Engaging students in systems thinking therefore involves having them analyze how certain systems are driven by objects or motives that have negative environmental impacts (Engeström & Sannino, 2010). For example, students can examine the objects or motives of energy-production systems that are designed to produce fossil fuels that result in the release of methane from refineries, or within agricultural systems, methane from cows generates high levels of CO2. Given the adverse effects of deforestation for use in cattle grazing, reducing meat consumption by just 20% would lower deforestation rates by one-half by 2050, versus projected increases in deforestation (Reynolds, 2022). Moving to a more renewable energy production system entails a major shift in reframing and rethinking status-quo reliance on fossil fuels (Ingwersen et al., 2014), leading to considering the benefits of creating a “green economy” using wind, solar, and battery/fuel cell options (Smil, 2010). In one study, undergraduates learning to apply systems thinking over time moved toward an analysis of causal connections between energy and transportation systems producing greenhouse gases, increasing temperature, ice melt, and sea-level rise and impacts on humans (Breslyn & McGinnis, 2019).
Using Critical Media Literacy to Engage in Systems Thinking for Critiquing Climate Change Media Representations
Critical media literacy includes systems thinking analysis of how the media themselves, as an information communication system, portrays climate change effects of drought, sea rise, flooding, ice melt, heat, wildfires, etc. in ways that support or deflect the need to address climate change. For example, Hollywood movies employ “stories-we-live-by” such as “conquering the West” related to justifying the destruction of Native Americans who subscribe to the importance of living in harmony with nature (Stibbe, 2020). This logic of domination is an ideology that has been embedded in the political, economic, and legal systems since the founding of this country (Miller, 2008).

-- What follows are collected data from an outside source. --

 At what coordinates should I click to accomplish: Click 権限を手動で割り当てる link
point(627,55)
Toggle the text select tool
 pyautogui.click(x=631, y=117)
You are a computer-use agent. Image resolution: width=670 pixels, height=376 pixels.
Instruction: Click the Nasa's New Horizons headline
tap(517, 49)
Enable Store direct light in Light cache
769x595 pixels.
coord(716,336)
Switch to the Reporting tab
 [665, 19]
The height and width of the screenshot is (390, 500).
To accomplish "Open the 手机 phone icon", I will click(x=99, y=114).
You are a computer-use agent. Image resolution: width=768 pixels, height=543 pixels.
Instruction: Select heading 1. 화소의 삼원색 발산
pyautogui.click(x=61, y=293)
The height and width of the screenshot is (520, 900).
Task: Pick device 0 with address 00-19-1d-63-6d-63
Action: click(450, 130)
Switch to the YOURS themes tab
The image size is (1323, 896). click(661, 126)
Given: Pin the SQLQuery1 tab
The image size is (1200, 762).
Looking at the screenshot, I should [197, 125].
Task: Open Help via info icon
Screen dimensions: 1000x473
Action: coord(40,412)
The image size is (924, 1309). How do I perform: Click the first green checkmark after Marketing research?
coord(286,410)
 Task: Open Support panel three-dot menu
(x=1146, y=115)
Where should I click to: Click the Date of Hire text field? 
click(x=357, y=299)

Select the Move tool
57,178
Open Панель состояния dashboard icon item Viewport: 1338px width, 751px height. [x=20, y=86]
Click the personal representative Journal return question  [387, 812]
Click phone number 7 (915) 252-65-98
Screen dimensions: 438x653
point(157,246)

Organizations such as Americans for Prosperity, funded by the fossil fuel industry, use media to promote the concept of a “carbon footprint” focusing on individual actions associated with recycling or turning off light bulbs to shift the focus away from a systemic critique of energy, transportation, or agribusiness (Supran & Oreskes, 2021). These organizations also create misleading television ads and social media promoting the interests of the oil and gas industry, shaping norms for how people think about climate change as false equivalencies involving competing, “two-sided” perspectives (Spartz et al., 2017; Worth, 2021). When one side is based on an overwhelming majority of scientific evidence, then the inclusion of climate denialism as a balancing act is a logical fallacy that promotes disinformation and interferes with understanding reality.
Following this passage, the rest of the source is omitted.